Unify on the Go
Regardless of the industry, it’s a well-known fact that data unification is a major challenge for any enterprise. Data scientists spend a majority of their time performing tasks such as locating data, unifying it from multiple sources, and cleaning it–all before they can even begin their real work. This is where Tamr Unify comes in, enabling companies to perform data unification on siloed datasets at a large scale.
Unify is designed based on our core belief that machines can do incredible things, but human feedback is irreplaceable. Feedback from the field indicated a strong demand for a high-level Python library to programmatically interact with Unify. We’ve created this Python library and called it the Python Client for Tamr Unify (tamr-unify-client on PyPI). There are 2 core groups who will immediately benefit from the Python Client: data scientists wanting to produce robust, trusted analytics and IT personnel wanting to automate Unify’s workflows.
The engineering team at Tamr dedicated their efforts to developing a Python API client, which is now public on GitHub. According to Pedro Cattori, the lead contributor and maintainer of the Python Client:
The purpose of Tamr’s Python API client is to make simple use-cases easy and complex use-cases possible by providing a high-level abstraction on top of the Unify API. Specifically, the API clients let users interact with concepts like “project”, “dataset”, “model”, “operation” instead of the raw API endpoints and JSON formats.
Unify on the Go at Work
To demonstrate how easy it is to enrich your data with Unify’s data using Python (saving data scientists weeks of time on data cleaning), consider the following example.
A data scientist is working on a new problem–for instance, looking at the opioid prescriptions of health providers. The task is to investigate suspicious health providers who overprescribe opioid medicine and understand where their payments come from.
The enterprise already has payment data from health insurance claims or open payment data. The input data sources are unified into a single view which contains every payment of each health provider. This is referred to as unified payment data.
As the data scientist is exploring opioid prescription, they find an external dataset they believe may add value to the existing source datasets. They could add this new dataset to the unified enterprise data through Tamr Unify. The other option would be to quickly assess the value of the new dataset through simple API calls using the python API client before adding it to the unified enterprise view.

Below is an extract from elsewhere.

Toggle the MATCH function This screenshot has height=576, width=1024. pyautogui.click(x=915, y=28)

First, a data scientist did some exploratory data analysis (EDA) on the opioid prescription dataset and focused on a list of physicians who might over prescribe opioid medicine. Their next move is to look at where the payments came from, as this analysis will be helpful to understand the root cause of the over prescription pattern such as whether there is a link between a payment transaction and an industry sponsor.

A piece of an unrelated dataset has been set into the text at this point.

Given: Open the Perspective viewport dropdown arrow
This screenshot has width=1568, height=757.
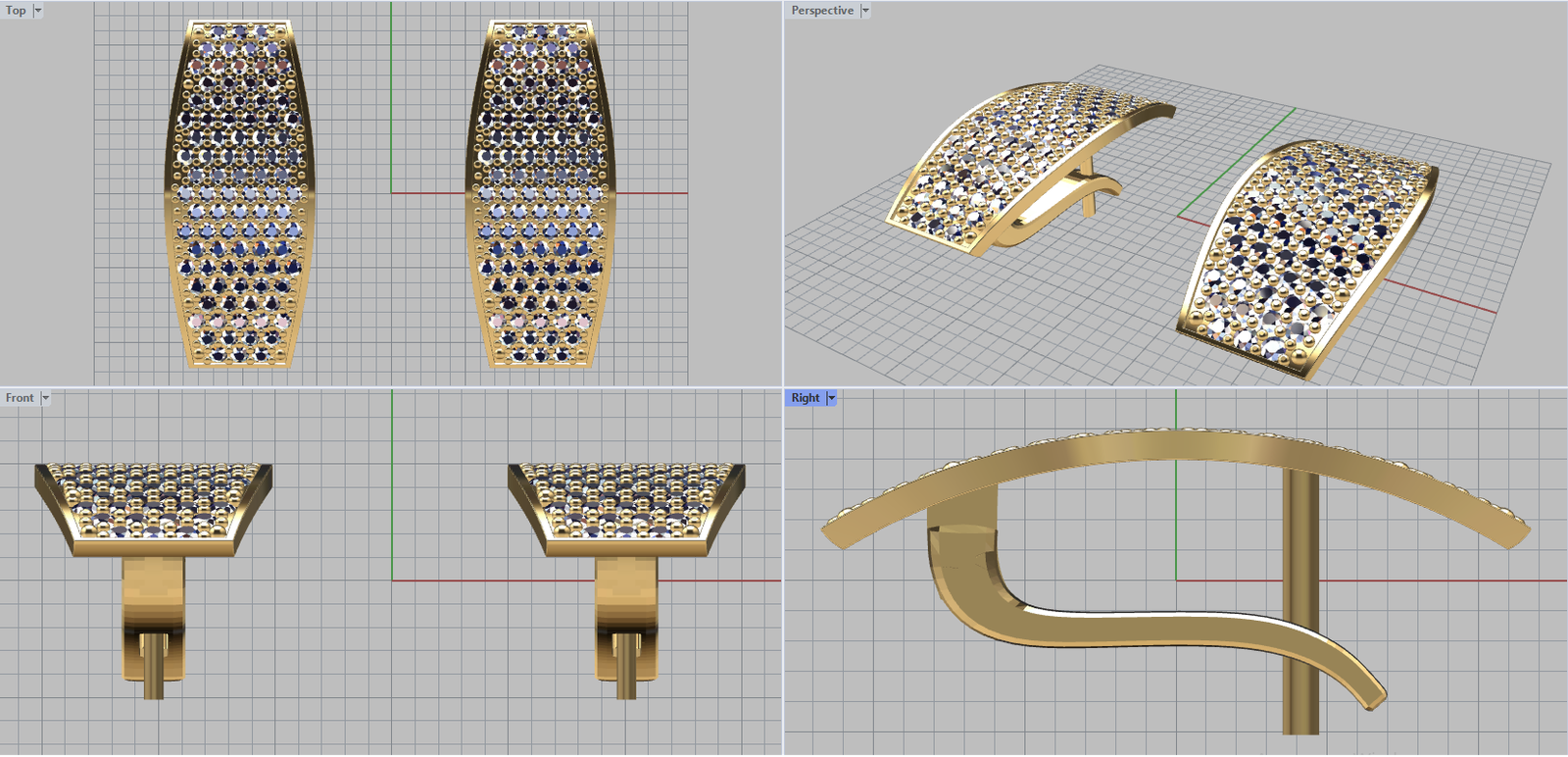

To quickly enrich data from unified payment data without performing data unification first, the Low Latency Match (LLM) service comes into play. LLM will allow quick record matching and avoids waiting for data unification tasks. The Python Client makes it convenient to run LLM from a Python environment such as Jupyter Notebook. Data scientists already use libraries like pandas, numpy, nltk in their daily work. Now they can add tamr-unify-client to their tool belt to unify clean, trusted data quickly and collaboratively.
Below are some example code snippets showing how to use tamr-unify-client python package.
Tamr’s Python API client is a useful tool that:
- Supports python and automation: Python is widely used within the data science communities. Unify Python API client allow the best of two worlds, enabling data scientists to work freely while making it easy to align new and unpredictable data with key business assets.
- Makes it easy and convenient to get started with Unify: Unify’s Python API client allows data scientists to get their hands dirty quickly. Even without prior knowledge of the workflow that generates the end unified dataset, they can leverage the unification power of Unify. This makes Unify accessible to a broader audience, especially data scientists who are new to Unify.
- Enables quick analysis with LLM and record streaming services: LLM is frequently used to perform low latency record matching. Record streaming can be used to fetch records from unified datasets directly. These services allow data scientist take quick actions to use unified data without adding new data into Unify.
Tamr’s Python API client is a great complementary tool to our Unify solution.